So, on to the mission! First things first, the team goes to the mayor’s office to talk to them about what happened and warn them that this could well just be the beginning, and all of that. The mayor and his assistant, Mister Kovacs, are having none of it, even when Cal Ripken shows him his badge and the team tells the mayor they need to work together. Nope, they say they have it under control, in fact, Kovacs says that helping the Shortstop Squad is way too expensive when they have a “basketball stadium” to repair. This sequence, too, is a fine homage to tales past, such as Jaws….
…wait, a BASKETBALL stadium? That makes no sense, what is up with this Kovacs guy… could he be… EVIL!?!?!
Yep, he’s evil. An alien! In fact, he was the one doing the test at the beginning. Such treachery! Taking the form of a mayor’s aide and plotting the downfall of humanity without even having the honor to show your face!
Oh, right, the Shortstop Squad. Out on a scouting mission around Coast City searching for the monster, A-Rod (wearing a jetpack) sees the creature, and, what do you know? It’s heading towards Coast City! Shortstop Squad…. ASSEEEEEEEMMMMMBBBBLE!
Cal Ripken, ever the fearless leader, gives out the plan of attack after telling A-Rod why the “Grounder” is able to fly without them:
One may think it’s weird that Cal would have the two young guns go fight the monster while Larkin and himself would do crowd control. You, however, are foolish. After all, this is Cal Ripken. All he’d have to do to get a crowd away from the monster would be to land on the other side of town and start signing autographs. Then, well, the crowd would all go to him, away from the monster. Now, that’s not what the comic shows, but I’m pretty sure how it actually would go down.
Also, this is SHORTSTOP SQUAD, so your logical complaints are irrelevant!
Although, come to think of it, that plan wouldn’t have required Larkin, so he could have been sent to fight the monster, because Jeter and A-Rod don’t do so well. Their grand plan, it turns out, is to shoot the monster with a anesthetic tranquilizer spear. Not surprisingly, this does nothing. Also, the monster swats A-Rod through a building or two:
This is but the beginning of a good few pages where the Shortstop Squad gets beaten up, as all heroes in such an epic story must be. Without these set-backs, their eventual victory is nowhere near as sweet. The creators of Shortstop Squad clearly knew this, as not long after A-Rod gets clobbered and an attempt to rope up the monster fails, the Shortstop Squad finds itself in it’s darkest hour. The “Grounder” is going down, the monster is about to eat Derek Jeter, and Alex Rodriguez is nowhere to be seen.

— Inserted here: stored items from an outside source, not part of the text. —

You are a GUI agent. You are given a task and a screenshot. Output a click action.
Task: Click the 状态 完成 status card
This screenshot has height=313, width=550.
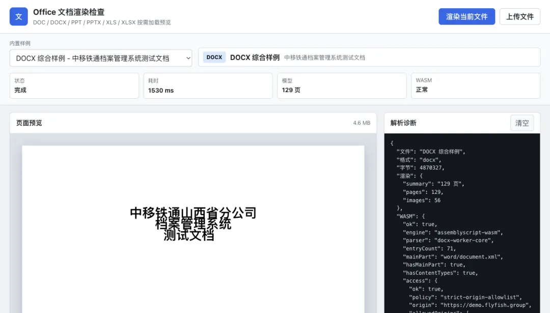point(74,86)
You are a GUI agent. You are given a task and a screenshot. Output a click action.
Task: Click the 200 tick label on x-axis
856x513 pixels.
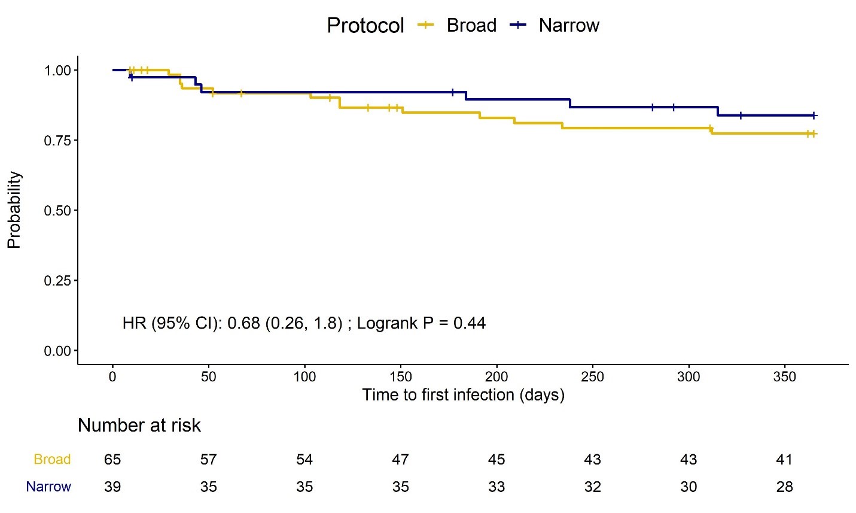496,377
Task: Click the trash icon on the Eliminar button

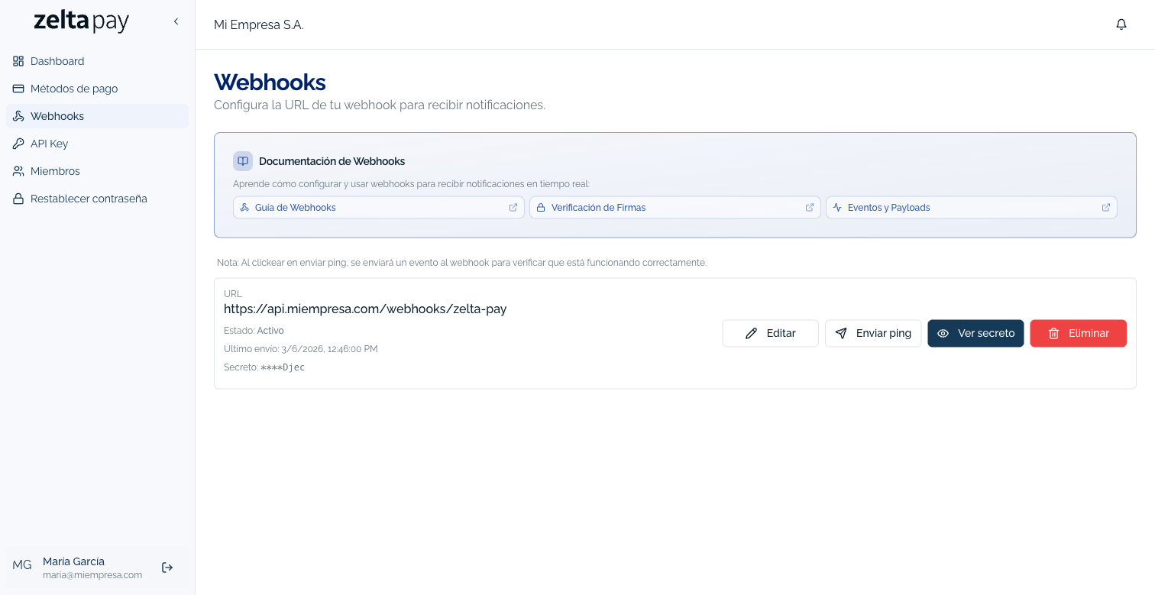Action: tap(1055, 333)

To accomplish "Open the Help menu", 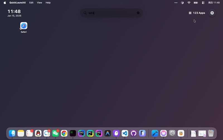I will pos(48,3).
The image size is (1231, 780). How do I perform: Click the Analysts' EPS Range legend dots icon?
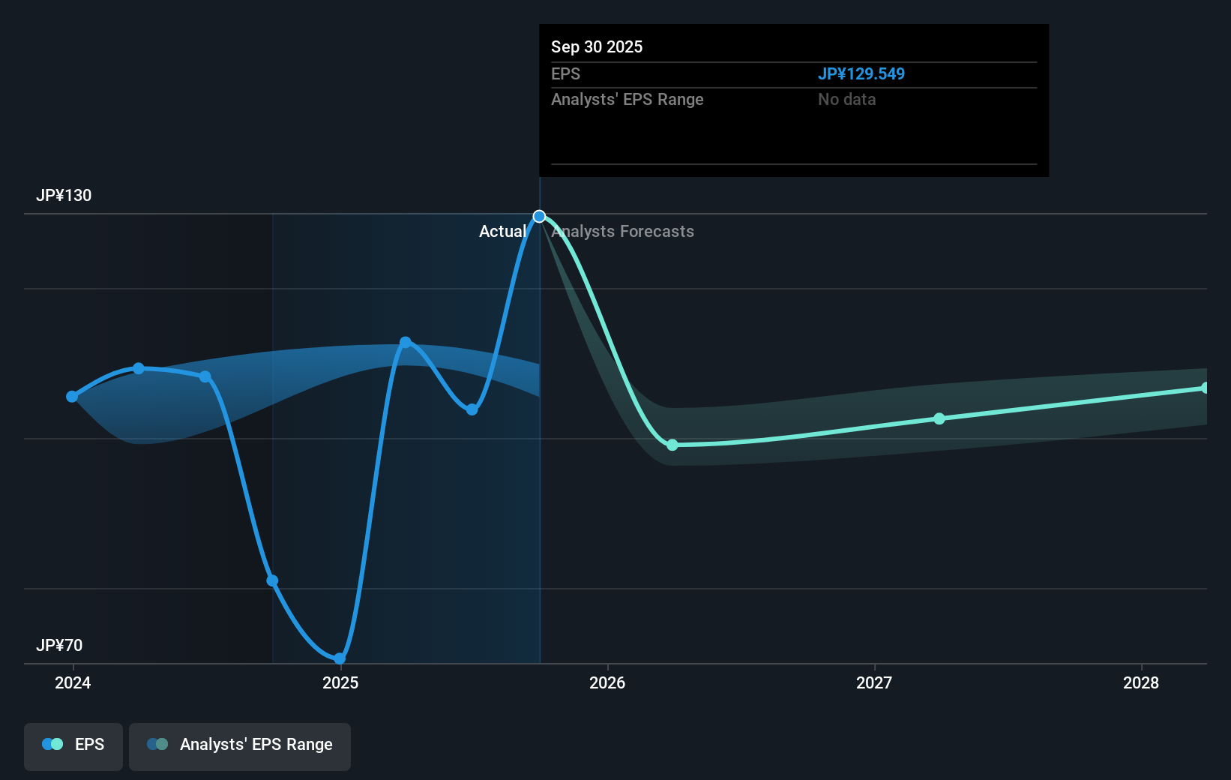[x=157, y=744]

But wait! It’s always darkest before the dawn! And the dawn does come, as Alex Rodriguez comes to the rescue! He flies in, shouts “ENOUGH!”, and begins to attack the beast:
What’s that, you don’t see A-Rod?
There he is, up in the top right, letting out his battle cry:
Now, to be fair, it’s revealed in the next page that this is A-Rod ripping off the mind-control transmitter and not simply trying to hit the monster with a block. But, well, this is SHORTSTOP SQUAD, so your logical complaints are irrelevant!
With the creature now sedate due to the removal of the mind control device, the story must wind down, like all great stories must. But, wait, what about Kovacs!?!?!
Well, Larkin uses some gadget and pinpoints where Kovacs is, just in time for Cal Ripken to parachute from the sky and land on his car, stopping him!
Alas, Kovacs then uses an alien gadget to escape, never to be seen again. The general in charge of Shortstop Squad chews out the mayor, and then, as required with all great stories, the heroes must return home, back to their ordinary lives.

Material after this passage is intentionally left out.